BY ZHI XIONG | JUNE 19, 2009 7:21 AM

Two influential entities want university researchers to submit to tighter rules on disclosing external funding they receive, and UI officials lauded the effort to flush out potential conflicts of interest.

In fact, they are ready to say as much to the National Institutes of Health, which will ultimately decide after a comment period.

“It’s a good opportunity to respond to the call and give our input,” said Jordan Cohen, the UI interim vice president for Research.

The American Association of Medical Colleges and the Association of American Universities submitted a letter June 10 pushing for stricter regulations. They want researchers to report financial interests to their institutions regardless of the amount.

And they want the NIH to do its part by cutting in half its threshold for receiving such reports. At present, a researcher who receives $10,000 from external sources deemed a potential conflict of interest must have their institutions report such funding to agencies from which he or she seeks more money.

The medical and university associations’ call for more consistent oversight of financial ties echo recommendations from as early as 2001. Because the policy has not changed in years, the NIH decision is highly anticipated.

And the issue has consistently made headlines, not limited to public research institutions. In March, hundreds of students and some faculty at Harvard Medical School vocalized demands for greater transparency about industry ties.

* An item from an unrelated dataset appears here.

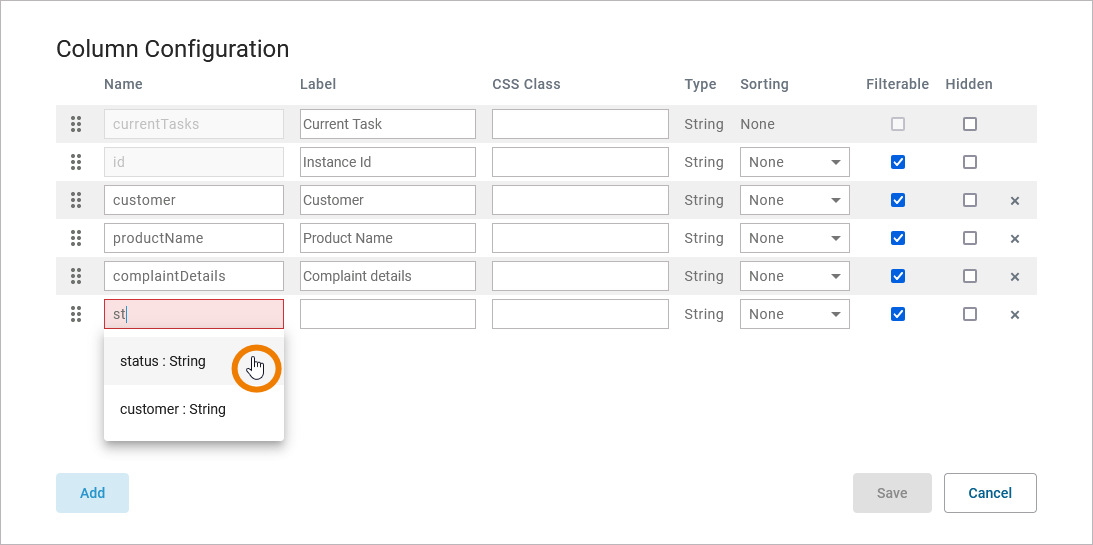Remove the customer column row
Screen dimensions: 1093x545
tap(1014, 201)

“This letter was one major input,” said Cohen, and the issue has been a hot topic at major research universities in the past few years. “They will be a very influential group.”

The UI, which has not had “major problems” regarding conflicts of interest, has assembled a group to generate comments for the NIH, Cohen said.

The university operational manual has a chapter devoted to conflict of interest policy. The university also has a Conflict of Interest in Research Committee with members from several departments that mulls over such issues each month, according to its website.

Sen. Charles Grassley, R-Iowa, strongly supports the proposed changes, according to the American Association of Medical Colleges.

“The research community could have avoided a lot of the problems we see today with great discrepancies and disregard for policies, if it had listened to the Association of American Universities and the American Association of Medical Colleges in 2001, when they made recommendations along the same lines,” he said, according to a June 12 release.

The NIH will take comments on the associations’ suggestions until July 7.

DI reporter Emily Melvold contributed to this article.